_Entries provided:_
============================================================

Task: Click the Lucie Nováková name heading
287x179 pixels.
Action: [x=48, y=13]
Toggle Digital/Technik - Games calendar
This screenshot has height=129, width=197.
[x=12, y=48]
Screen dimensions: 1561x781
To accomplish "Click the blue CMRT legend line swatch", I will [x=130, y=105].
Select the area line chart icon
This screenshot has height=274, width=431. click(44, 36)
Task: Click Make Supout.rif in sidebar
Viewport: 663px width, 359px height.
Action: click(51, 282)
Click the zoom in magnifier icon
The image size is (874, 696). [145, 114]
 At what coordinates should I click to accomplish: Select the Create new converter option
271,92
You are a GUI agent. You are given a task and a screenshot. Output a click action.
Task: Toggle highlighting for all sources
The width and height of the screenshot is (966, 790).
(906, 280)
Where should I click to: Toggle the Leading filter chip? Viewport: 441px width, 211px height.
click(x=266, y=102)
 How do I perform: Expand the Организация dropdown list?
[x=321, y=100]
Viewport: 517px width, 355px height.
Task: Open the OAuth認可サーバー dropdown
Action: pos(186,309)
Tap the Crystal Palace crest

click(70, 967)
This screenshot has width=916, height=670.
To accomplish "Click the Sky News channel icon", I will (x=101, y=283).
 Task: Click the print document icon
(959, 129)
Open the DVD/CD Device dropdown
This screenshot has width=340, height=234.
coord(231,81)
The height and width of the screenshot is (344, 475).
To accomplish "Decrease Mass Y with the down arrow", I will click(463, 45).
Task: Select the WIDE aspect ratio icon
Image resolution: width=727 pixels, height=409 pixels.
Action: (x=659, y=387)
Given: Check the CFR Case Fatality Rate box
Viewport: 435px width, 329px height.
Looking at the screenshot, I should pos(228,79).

============================================================

After reading the listing, copy it out exactly and in full.

_Answer to this problem:_
Task: Click the Lucie Nováková name heading
287x179 pixels.
Action: [x=48, y=13]
Toggle Digital/Technik - Games calendar
This screenshot has height=129, width=197.
[x=12, y=48]
Screen dimensions: 1561x781
To accomplish "Click the blue CMRT legend line swatch", I will [x=130, y=105].
Select the area line chart icon
This screenshot has height=274, width=431. click(44, 36)
Task: Click Make Supout.rif in sidebar
Viewport: 663px width, 359px height.
Action: click(51, 282)
Click the zoom in magnifier icon
The image size is (874, 696). [145, 114]
 At what coordinates should I click to accomplish: Select the Create new converter option
271,92
You are a GUI agent. You are given a task and a screenshot. Output a click action.
Task: Toggle highlighting for all sources
The width and height of the screenshot is (966, 790).
(906, 280)
Where should I click to: Toggle the Leading filter chip? Viewport: 441px width, 211px height.
click(x=266, y=102)
 How do I perform: Expand the Организация dropdown list?
[x=321, y=100]
Viewport: 517px width, 355px height.
Task: Open the OAuth認可サーバー dropdown
Action: pos(186,309)
Tap the Crystal Palace crest

click(70, 967)
This screenshot has width=916, height=670.
To accomplish "Click the Sky News channel icon", I will (x=101, y=283).
 Task: Click the print document icon
(959, 129)
Open the DVD/CD Device dropdown
This screenshot has width=340, height=234.
coord(231,81)
The height and width of the screenshot is (344, 475).
To accomplish "Decrease Mass Y with the down arrow", I will click(463, 45).
Task: Select the WIDE aspect ratio icon
Image resolution: width=727 pixels, height=409 pixels.
Action: (x=659, y=387)
Given: Check the CFR Case Fatality Rate box
Viewport: 435px width, 329px height.
Looking at the screenshot, I should pos(228,79).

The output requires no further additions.